Apoiadores do governo sírio alegam que Aleppo não pode fazer parte da trégua por causa da presença ativa de membros do grupo Nusra Front, integrante da al-Qaida, na cidade. Mas o chefe da oposicionista Coalização Nacional Síria, Anas al-Abdeh, afirmou que Aleppo não poderia ter sido excluída da trégua e que seu grupo pediu a representantes do governo norte-americano para entrar em contato com a Rússia a fim de que o governo do país interrompa suas operações no norte da cidade.

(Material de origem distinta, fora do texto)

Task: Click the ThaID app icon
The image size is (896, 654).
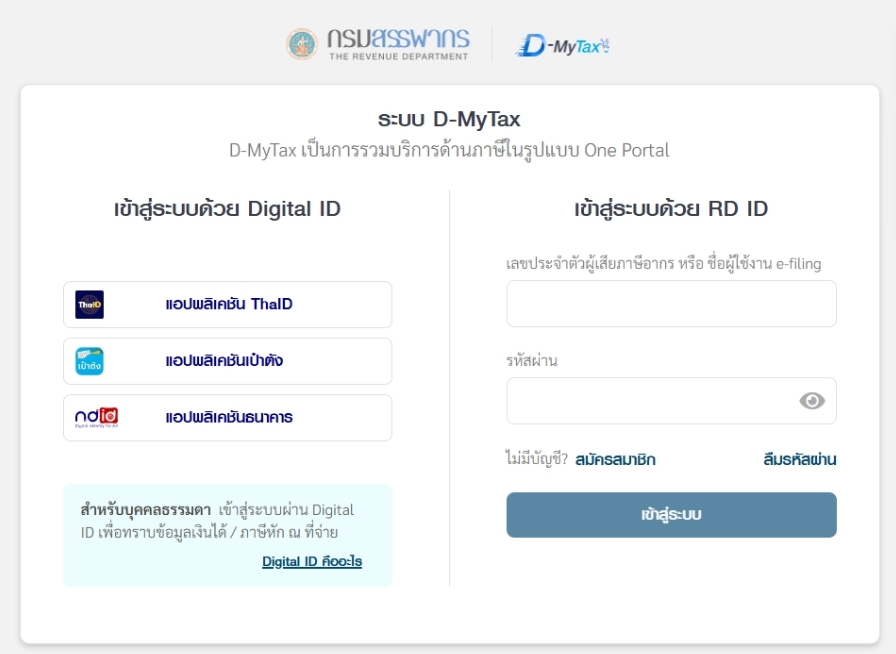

Após os bombardeios, o secretário de Estado americano, John Kerry, informou que está a caminho de Genebra, na Suíça, para ter conversas urgentes sobre a Síria. Na segunda-feira, Kerry deve se reunir com o enviado da ONU para a Síria e com chanceleres da Jordânia e da Arábia Saudita.

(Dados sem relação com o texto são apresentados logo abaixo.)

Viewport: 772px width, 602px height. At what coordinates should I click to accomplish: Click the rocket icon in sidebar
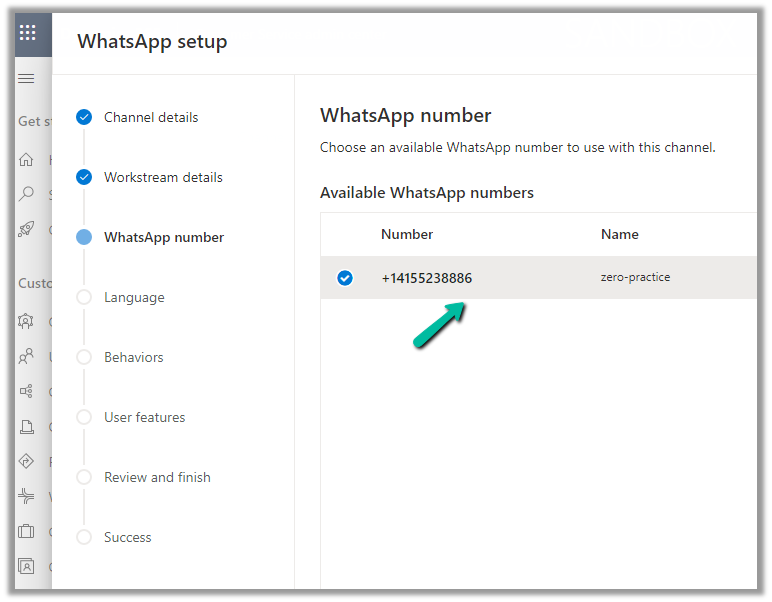(x=27, y=229)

Apesar dos ataques aéreos à cidade, o porta voz do Comitê Internacional da Cruz Vermelha (IRCR, na sigla em inglês) Pawel Krzysiek disse que comboios com ajuda humanitária continuam chegando à cidade, tanto a áreas controladas por rebeldes quanto pelo governo. A operação é uma ação conjunta da IRCR, Organização das Nações Unidas e da organização Crescente Vermelho Sírio Árabe, ligado à Cruz Vermelha. Fonte: Associated Press.